It was three days before Christmas 2012 and I was busy at my job at the local bookstore. I stepped into the storeroom to take the call from my doctor, convinced it would be nothing. When she started with, “I’m so sorry to tell you this over the phone,” she didn’t have to say the word “cancer,” but she did. My first reaction was “Wow, I’ve won the lottery.” I had been completely convinced that the lump was benign. I could not have cancer. I was healthy. I have always been the caregiver. This wasn’t supposed to happen to me.
During my childhood, it was my brother who was sick. I remember being jealous of the attention he received, his stays at the Seattle Children’s hospital seemed like vacations to me. There were presents, clowns (the Shriners) and seemingly endless Popsicles. Meanwhile, I was shuffled between various babysitters and served countless TV dinners.
Then my grandfather became ill when I was in high school—my escape hatch—my mentor—my rock. Brain cancer consumed our family for two years, taking its toll on all of us in different ways as we helplessly watched our grand patriarch crumble.
Two short years later, I was in college, when his wife, the fountain of laughter and all things fun, went to the hospital at my urging for a simple bladder operation and died two weeks later from complications of cervical cancer.
Maybe I should have been concerned that cancer was prevalent in my family, but I never was. I was healthy. A vegetarian since I was 15, I was fond of organic foods long before they were cool (or easy to find). I was a runner and I practiced yoga. I even meditated.
So, I hung up the phone and went back to work. As I was driving home, my husband called to berate me for something I hadn’t done. I broke into tears as I said, “But I have cancer.” Only diagnosed for a few short hours and already I was using the cancer card. Then I announced, that we weren’t telling the kids, or anyone until after Christmas. For the next two weeks, we barely mentioned it.
I still wasn’t concerned nearly six weeks later, as I met with my breast surgeon, Dr. Elisa Port, Associate Professor of Surgery at Mount Sinai Hospital in New York. I had asked her whether she thought I should remove the breast without the tumor, prophylactically. Her response finally caught my attention. She was opposed to the idea because, she said, “It will only distract us from focusing on saving your life.” I honestly hadn’t even considered that the cancer could kill me. Luckily, I was now in the care of one of the most respected breast surgeons in the world.

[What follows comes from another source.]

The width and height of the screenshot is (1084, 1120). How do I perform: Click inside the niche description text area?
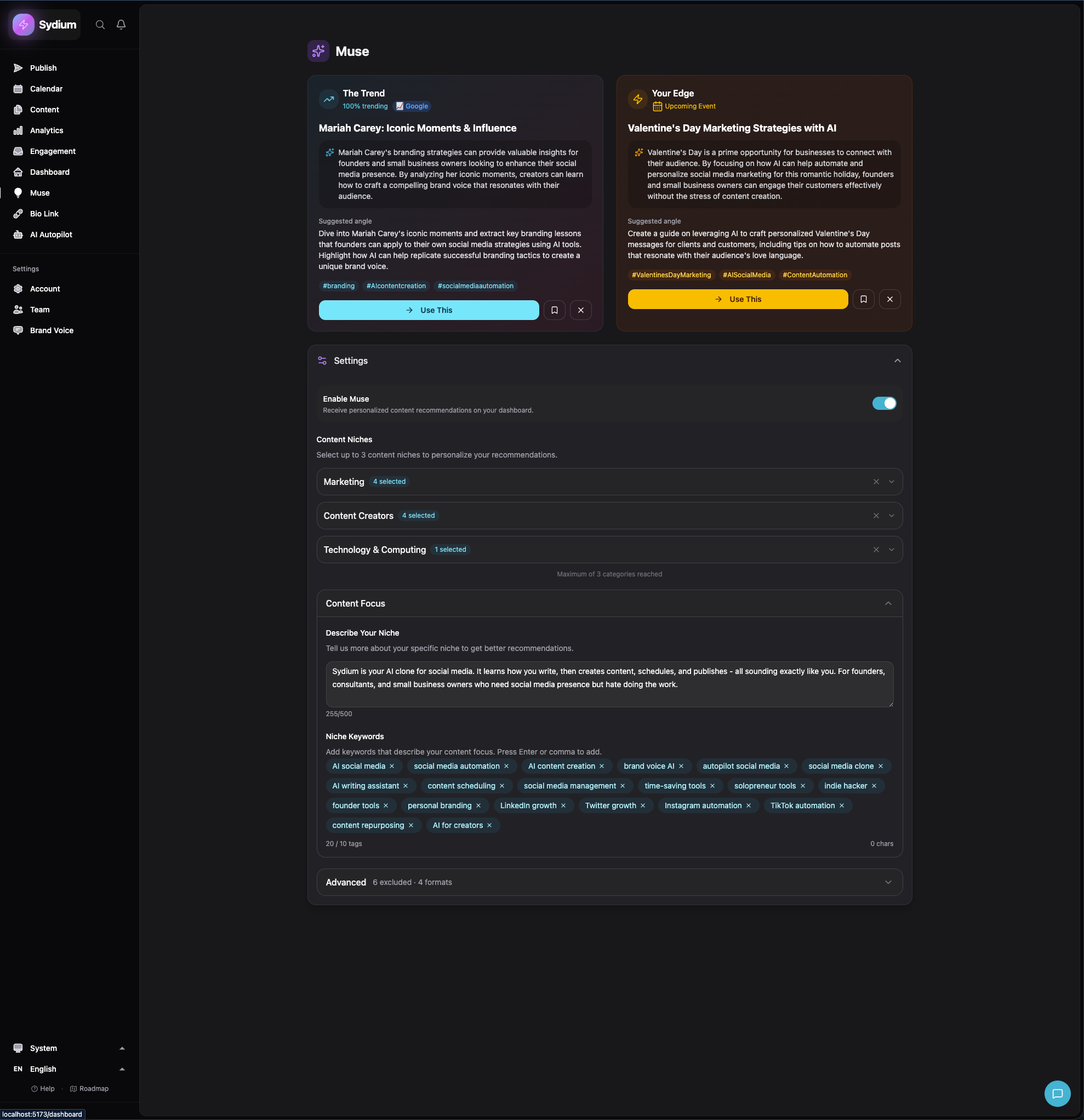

I remember worrying that she wouldn’t take me as a patient because my cancer was so simple.
She scheduled me for surgery the next week, where she removed my one breast with two tumors and removed 24 lymph nodes. Because the cancer was in my lymph nodes, my next ordeal was chemotherapy.

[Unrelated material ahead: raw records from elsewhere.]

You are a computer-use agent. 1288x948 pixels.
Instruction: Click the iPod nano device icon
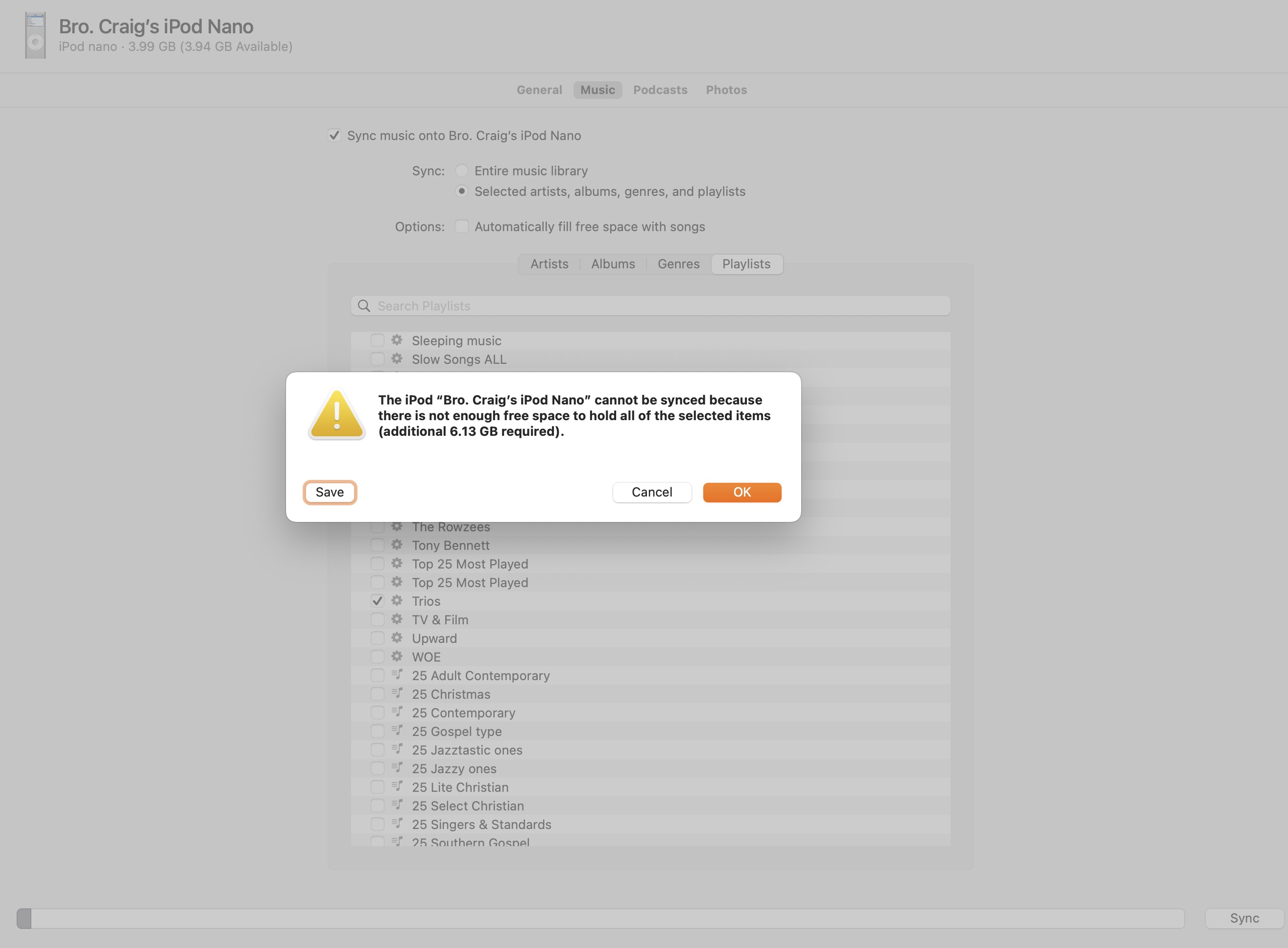click(x=35, y=36)
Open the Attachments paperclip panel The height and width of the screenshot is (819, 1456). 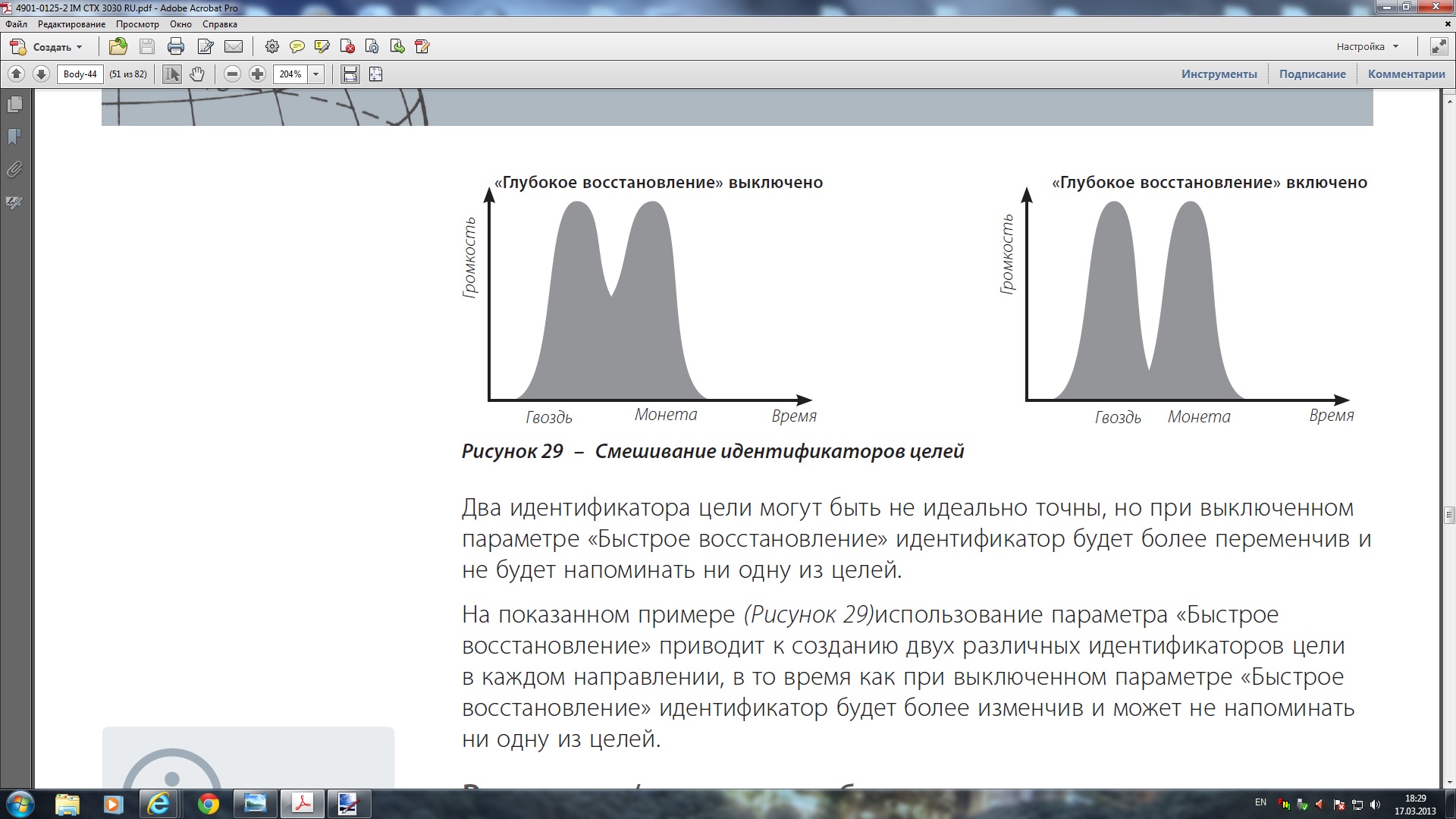[x=14, y=170]
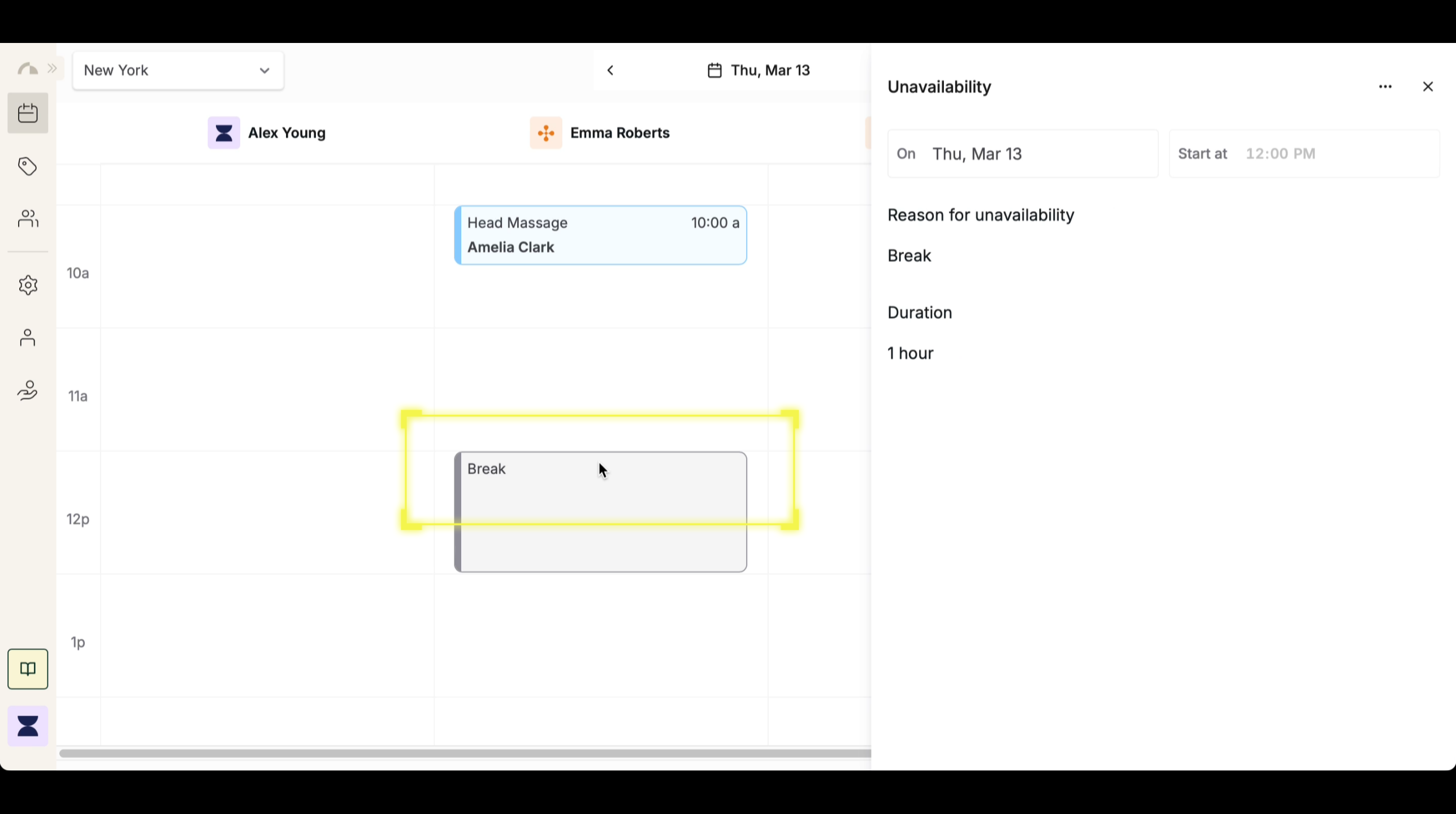Click the Start at time field
The width and height of the screenshot is (1456, 814).
click(1303, 154)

Nearly at my two-year anniversary, I still have some reconstructive surgery to complete, but my hair has grown in, I’m taking Tamoxifen, and I’m feeling fairly healthy. However, I haven’t yet embraced the “survivor” label and I’m not sure I ever will. I still feel vulnerable and lack my pre-cancer feeling of confidence in my health. I don’t feel that I’m in complete control because I don’t know why I got breast cancer, I don’t know why my grandmother got cervical cancer, or why my grandfather got brain cancer, or why my Dad got bladder cancer. And so I am not sure that I will ever feel that I have reached finality with cancer. We have much to learn about this disease.

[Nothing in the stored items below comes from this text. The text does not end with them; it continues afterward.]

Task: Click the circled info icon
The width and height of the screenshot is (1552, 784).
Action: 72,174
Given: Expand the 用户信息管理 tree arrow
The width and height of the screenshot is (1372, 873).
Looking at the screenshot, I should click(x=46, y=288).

However, I am a survivor in other ways. I survived the countless doctor visits. I survived having my right breast removed. I survived chemo. I even survived having all my hair fall out and seeing the look of horrified embarrassment on my daughter’s face when my scarf fell off at the beach. I survived the failure of my marriage. And I am surviving, even thriving, in raising three beautiful children. Life in all its glory does go on, cancer or no.